## [Prompt]
The answer must consist of every line in the records that contains the word "label".

== Segment start ==

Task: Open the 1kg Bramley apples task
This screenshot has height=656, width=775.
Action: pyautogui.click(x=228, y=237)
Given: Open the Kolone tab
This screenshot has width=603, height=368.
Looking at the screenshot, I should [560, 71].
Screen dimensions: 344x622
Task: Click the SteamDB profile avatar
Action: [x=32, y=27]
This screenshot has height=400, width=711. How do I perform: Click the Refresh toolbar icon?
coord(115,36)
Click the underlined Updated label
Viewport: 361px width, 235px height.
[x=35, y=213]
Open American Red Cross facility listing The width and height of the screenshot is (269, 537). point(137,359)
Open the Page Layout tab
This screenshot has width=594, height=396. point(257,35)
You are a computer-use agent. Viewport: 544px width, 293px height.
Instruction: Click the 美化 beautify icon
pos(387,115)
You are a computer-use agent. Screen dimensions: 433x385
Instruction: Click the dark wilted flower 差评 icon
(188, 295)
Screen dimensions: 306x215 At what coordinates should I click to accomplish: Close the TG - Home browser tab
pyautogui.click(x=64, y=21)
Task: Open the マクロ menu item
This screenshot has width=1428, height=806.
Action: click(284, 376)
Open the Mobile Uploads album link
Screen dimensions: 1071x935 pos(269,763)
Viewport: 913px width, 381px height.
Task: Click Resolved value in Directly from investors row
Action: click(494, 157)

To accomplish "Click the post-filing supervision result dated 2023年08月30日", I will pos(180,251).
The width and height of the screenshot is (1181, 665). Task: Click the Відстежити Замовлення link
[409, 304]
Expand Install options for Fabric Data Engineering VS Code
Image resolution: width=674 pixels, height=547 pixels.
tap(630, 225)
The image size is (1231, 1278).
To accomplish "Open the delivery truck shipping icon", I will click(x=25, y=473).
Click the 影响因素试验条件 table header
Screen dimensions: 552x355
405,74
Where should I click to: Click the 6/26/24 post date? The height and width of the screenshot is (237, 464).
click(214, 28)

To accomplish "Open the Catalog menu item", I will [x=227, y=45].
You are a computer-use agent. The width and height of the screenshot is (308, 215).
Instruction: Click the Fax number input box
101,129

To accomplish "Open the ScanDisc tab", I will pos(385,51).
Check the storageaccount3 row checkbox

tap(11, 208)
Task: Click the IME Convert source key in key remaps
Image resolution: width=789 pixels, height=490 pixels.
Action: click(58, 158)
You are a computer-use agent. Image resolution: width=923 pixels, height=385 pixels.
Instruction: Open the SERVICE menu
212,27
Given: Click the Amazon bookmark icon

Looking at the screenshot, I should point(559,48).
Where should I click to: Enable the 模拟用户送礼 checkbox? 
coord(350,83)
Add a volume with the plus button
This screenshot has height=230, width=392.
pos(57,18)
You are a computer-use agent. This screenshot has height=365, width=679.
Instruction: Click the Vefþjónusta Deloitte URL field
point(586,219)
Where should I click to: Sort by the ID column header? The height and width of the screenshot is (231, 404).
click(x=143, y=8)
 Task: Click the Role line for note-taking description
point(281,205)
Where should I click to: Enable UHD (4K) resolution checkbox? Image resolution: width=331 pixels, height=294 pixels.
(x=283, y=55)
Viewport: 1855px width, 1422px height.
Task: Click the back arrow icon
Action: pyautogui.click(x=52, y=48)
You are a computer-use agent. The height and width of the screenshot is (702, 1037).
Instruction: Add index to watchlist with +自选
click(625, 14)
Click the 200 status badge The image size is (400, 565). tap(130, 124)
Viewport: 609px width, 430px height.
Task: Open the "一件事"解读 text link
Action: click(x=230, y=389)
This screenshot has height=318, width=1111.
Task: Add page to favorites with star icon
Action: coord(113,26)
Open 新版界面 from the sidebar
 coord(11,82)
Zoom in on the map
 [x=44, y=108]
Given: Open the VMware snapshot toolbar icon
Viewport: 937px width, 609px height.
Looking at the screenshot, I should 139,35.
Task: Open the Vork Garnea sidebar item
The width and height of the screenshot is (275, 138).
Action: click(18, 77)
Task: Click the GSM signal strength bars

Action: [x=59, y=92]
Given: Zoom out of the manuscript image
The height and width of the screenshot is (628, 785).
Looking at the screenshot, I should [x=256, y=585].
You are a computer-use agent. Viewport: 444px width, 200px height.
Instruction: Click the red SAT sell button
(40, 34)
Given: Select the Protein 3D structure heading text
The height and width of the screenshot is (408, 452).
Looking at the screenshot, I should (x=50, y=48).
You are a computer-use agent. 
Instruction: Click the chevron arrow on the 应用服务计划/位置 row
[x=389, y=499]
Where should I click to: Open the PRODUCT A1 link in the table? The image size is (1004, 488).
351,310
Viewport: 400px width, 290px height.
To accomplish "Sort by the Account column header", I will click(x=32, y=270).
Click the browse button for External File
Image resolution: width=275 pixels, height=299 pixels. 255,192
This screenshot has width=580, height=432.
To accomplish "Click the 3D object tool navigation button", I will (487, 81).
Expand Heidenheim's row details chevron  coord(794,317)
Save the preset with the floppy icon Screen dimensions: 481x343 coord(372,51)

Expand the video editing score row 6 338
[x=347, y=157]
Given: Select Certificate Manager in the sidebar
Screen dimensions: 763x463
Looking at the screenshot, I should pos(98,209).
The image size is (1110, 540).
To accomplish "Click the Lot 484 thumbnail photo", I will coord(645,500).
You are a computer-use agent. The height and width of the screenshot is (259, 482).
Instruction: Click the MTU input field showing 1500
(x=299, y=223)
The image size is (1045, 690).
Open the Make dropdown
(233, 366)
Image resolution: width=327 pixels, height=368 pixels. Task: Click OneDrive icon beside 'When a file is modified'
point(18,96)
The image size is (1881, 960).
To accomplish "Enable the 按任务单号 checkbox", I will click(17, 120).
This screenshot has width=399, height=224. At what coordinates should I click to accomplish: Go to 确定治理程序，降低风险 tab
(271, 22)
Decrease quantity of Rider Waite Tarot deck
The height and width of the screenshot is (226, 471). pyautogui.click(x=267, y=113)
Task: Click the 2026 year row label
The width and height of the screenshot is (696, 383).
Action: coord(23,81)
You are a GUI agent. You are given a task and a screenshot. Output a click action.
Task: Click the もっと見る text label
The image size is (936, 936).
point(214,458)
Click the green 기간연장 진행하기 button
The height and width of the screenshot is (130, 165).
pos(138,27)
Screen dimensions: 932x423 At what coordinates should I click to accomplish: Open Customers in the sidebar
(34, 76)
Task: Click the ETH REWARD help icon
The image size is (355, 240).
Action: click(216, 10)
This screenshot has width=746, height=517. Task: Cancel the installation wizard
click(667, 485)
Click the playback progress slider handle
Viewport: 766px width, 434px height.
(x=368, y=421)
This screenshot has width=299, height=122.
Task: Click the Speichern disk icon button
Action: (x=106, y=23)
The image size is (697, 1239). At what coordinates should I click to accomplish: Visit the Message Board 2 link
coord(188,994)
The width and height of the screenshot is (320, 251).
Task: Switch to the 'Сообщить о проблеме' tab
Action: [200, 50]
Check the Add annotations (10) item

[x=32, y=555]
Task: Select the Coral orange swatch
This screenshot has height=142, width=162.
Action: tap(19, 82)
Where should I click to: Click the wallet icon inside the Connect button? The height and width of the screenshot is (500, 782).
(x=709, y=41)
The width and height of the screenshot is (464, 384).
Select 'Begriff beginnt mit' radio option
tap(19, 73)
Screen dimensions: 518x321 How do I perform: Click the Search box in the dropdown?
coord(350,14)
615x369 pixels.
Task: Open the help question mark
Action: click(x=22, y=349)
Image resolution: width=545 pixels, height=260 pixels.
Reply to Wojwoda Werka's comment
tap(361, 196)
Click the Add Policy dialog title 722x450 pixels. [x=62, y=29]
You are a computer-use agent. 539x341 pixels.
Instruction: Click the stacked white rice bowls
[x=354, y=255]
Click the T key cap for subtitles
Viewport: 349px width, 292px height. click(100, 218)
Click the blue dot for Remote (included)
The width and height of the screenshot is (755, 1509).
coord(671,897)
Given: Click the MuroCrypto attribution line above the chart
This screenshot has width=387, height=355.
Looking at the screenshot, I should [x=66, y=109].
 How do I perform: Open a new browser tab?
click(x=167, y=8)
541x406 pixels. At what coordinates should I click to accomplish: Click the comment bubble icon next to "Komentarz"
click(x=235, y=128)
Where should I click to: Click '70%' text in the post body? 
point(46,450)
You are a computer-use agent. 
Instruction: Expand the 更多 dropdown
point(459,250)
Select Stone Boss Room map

== Segment end ==

## [Answer section]
Click the underlined Updated label
Task: Click the 2026 year row label
Task: Click the もっと見る text label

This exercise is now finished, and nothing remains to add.